● WORK REQUIRED
How many lines in the records below contain the string "module"? Case counts. Reply with the number alone.

● ENTRIES SUPPLIED
************

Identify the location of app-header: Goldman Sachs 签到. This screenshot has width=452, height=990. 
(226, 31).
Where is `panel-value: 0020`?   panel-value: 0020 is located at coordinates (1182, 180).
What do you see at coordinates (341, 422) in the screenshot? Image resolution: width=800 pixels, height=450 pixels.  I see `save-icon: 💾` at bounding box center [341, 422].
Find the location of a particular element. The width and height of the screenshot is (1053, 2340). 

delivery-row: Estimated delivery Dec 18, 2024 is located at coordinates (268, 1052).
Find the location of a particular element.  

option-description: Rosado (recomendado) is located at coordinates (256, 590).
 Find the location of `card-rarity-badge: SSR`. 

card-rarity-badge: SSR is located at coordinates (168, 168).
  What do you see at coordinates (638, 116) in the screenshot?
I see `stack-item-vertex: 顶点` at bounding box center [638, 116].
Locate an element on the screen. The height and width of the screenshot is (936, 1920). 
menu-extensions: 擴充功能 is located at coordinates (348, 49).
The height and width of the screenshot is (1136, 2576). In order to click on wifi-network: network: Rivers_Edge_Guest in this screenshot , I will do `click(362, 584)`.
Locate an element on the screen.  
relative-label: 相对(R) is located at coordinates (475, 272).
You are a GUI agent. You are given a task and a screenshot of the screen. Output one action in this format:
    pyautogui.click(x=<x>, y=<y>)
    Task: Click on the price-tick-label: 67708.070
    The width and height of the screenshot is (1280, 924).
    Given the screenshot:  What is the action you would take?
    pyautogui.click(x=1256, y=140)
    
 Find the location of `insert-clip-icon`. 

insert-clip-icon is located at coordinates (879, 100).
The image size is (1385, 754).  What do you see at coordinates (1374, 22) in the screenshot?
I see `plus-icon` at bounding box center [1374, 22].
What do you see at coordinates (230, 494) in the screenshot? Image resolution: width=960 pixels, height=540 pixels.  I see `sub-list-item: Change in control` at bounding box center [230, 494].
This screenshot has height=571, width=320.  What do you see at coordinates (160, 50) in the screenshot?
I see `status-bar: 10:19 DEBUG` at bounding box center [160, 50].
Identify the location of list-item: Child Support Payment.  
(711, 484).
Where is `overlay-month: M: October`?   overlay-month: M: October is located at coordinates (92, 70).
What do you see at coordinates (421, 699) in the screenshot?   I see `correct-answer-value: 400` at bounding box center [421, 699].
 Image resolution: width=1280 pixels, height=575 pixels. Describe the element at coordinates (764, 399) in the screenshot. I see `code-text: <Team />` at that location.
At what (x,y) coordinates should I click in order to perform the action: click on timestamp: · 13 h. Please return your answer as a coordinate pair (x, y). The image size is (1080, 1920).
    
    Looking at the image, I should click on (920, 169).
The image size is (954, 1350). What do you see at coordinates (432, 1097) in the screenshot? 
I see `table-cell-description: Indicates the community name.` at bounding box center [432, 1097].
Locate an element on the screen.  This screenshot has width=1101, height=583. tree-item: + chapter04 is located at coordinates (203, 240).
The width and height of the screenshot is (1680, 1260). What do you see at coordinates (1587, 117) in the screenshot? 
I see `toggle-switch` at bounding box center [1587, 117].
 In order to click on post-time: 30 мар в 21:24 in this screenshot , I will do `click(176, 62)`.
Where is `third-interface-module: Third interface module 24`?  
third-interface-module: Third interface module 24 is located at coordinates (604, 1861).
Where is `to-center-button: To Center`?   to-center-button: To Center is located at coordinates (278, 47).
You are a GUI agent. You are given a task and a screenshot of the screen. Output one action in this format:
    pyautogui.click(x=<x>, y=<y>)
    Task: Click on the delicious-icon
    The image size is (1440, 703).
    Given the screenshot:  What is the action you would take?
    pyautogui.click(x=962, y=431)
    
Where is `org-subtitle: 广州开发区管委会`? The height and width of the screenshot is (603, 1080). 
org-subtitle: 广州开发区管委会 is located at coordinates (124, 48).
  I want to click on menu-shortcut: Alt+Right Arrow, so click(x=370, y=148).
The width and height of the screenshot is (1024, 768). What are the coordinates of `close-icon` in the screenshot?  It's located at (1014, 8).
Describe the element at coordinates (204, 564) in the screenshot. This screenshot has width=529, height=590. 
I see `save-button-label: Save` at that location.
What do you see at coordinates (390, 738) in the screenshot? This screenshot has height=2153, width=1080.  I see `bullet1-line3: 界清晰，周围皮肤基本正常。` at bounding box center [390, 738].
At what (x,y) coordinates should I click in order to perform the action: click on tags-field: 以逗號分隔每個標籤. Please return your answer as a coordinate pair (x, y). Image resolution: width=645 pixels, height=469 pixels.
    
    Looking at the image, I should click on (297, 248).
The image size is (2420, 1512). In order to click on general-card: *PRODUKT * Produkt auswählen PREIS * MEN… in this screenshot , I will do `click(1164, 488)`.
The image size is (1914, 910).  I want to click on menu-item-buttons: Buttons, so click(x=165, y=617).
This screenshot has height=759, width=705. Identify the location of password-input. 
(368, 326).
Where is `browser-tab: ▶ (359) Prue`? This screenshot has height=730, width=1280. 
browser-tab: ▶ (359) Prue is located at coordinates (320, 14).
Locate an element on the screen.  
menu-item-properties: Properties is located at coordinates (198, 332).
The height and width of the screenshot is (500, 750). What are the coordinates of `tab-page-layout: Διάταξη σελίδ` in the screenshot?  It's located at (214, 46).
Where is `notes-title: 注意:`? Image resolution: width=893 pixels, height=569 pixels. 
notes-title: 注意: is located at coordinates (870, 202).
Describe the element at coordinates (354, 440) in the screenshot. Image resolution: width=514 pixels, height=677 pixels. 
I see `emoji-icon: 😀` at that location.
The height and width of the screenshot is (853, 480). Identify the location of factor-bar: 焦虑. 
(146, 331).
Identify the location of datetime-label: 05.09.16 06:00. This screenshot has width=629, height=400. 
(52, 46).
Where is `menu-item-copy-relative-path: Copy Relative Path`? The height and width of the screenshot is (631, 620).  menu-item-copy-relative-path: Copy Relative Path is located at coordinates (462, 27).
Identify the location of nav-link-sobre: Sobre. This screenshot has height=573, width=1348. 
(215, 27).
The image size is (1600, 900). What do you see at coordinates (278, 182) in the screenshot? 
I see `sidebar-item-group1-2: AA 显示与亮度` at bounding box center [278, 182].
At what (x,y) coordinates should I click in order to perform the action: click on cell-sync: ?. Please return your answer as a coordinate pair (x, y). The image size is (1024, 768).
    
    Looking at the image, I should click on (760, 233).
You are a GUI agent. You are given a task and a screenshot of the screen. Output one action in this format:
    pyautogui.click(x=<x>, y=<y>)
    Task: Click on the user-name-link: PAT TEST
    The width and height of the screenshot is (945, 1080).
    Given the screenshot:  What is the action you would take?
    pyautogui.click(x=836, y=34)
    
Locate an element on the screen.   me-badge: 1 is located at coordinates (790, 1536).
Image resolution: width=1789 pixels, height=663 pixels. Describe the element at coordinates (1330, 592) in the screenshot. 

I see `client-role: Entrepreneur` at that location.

************

● ANSWER SECTION
2